Like a game of probability, we weigh different information and data, and play out the possible outcomes against each other to narrow down our choices, and, well, make a bet. Given the vast amount of information and data available, gathering the needed and relevant information can be a challenge. For the human mind it is impossible to grasp all inputs and data at once. And it is practically impossible. Additionally, as we learn new information, we may create new connections and gain new insights that open new possibilities. Which often leads to the question, "What if...?"

Lastly, before executing the decision, we weigh our options and evidence, and filter it through the personal and/or corporate value filter. By repeating this process, and adding a decision-review step, we learn how to make better decisions. The more we know, the more experience we have, the better our chances of making the best possible choice. And that is how it has been for the last ten of thousands of years.  

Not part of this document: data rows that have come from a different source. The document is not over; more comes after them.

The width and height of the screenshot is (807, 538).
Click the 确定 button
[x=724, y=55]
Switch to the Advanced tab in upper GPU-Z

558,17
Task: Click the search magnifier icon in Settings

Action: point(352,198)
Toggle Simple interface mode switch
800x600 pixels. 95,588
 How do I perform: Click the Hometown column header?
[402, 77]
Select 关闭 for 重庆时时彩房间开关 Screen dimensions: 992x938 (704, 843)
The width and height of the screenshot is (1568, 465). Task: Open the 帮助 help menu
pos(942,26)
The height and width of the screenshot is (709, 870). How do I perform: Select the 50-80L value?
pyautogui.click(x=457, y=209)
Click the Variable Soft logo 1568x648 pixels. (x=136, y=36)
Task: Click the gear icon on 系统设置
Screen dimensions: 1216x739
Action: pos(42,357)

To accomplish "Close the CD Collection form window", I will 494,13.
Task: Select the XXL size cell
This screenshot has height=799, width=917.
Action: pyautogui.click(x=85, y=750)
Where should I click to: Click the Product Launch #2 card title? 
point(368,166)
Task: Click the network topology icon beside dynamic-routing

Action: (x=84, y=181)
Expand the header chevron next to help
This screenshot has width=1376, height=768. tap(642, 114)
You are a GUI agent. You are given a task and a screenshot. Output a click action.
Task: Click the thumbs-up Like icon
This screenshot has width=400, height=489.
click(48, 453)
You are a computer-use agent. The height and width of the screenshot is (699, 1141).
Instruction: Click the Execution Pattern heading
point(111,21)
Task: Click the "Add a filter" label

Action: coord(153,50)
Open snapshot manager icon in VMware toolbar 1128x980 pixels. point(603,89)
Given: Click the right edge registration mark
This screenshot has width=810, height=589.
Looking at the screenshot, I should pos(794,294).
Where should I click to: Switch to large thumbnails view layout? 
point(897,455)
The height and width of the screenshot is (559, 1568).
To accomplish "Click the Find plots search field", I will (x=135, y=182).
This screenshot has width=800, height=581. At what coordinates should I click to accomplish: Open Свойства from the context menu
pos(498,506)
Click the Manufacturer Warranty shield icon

While we have evolved our ability to gather and access information with software, and made the analytical part simpler and more accessible, machine-assisted decision making and execution is about to change the decision-making process.

AI and decision making

The human brain can process 11 million bits of information per second, but our conscious minds can handle only 40 to 50 bits per second. And while we do not always forget, retrieving the right information at the right time is not straightforward.

Our ability to gather and analyse data is limited by our knowledge, time, and “computational power.” However, if we know what information we need, there are now thousands of tools that can help us gather the data and connect it with other data sources to uncover new insights and patterns.

Predicting the future based on historical patterns is not a complicated science, but rarely a trustworthy one. Machine learning algorithms have increased the accuracy and given us a better foresight of how decisions and events might unfold, making it possible to simulate different scenarios and study decision consequences without having to execute a decision. The possibility of setting up “What-if” scenarios and playing them against each other, pushes us closer of being able to make the right, rational decision.  

Building on the previous point about the importance of good data, let us talk about the challenge of data diversity. Machine learning models are only as good as the data they are trained on. If you train a model on a narrow dataset, it will only be able to make predictions that are relevant to that dataset. For example, an automated script writer that is only trained on movies and books written by Quentin Tarantino will always produce scripts that are similar to Tarantino's work. The same thing happens if you run your analytics only based on your company's internal data without considering external data such as market and competitor data.  

Powerful and accurate models combine data from a variety of sources to reduce bias, improve generalisation, and identify new patterns and insights. For example, a company that is developing a model to predict customer churn could combine data from its internal CRM system with data from external sources such as social media and customer reviews. This would help the company to identify patterns and insights that it would not be able to see by looking at its internal data alone.

Prescriptive analytics  

The one type of analytics that will profoundly change our decision-making process, and profoundly change how we work, is prescriptive analytics.

Prescriptive analytics is (currently) the final stage in the analytics spectrum, which includes descriptive, diagnostic, predictive, and prescriptive analytics. Descriptive analytics answers the question "What happened?", diagnostic analytics explain “Why it happened!”, predictive analytics addresses "What might happen?", and prescriptive analytics tackles "What should we do about it?", including all former analytics in its process.  

When we make decisions, all these analyses happen naturally in our brain and are part of our decision process. The extent of how much we analyse depends on the time we have, the number of people involved, and the consequences of the decision. If we have little time or the stakes are low, we may make a quick decision with minimal analysis. However, if we have more time or the stakes are high, we will spend more time trying to analyse the situation and considering our (imagined) options.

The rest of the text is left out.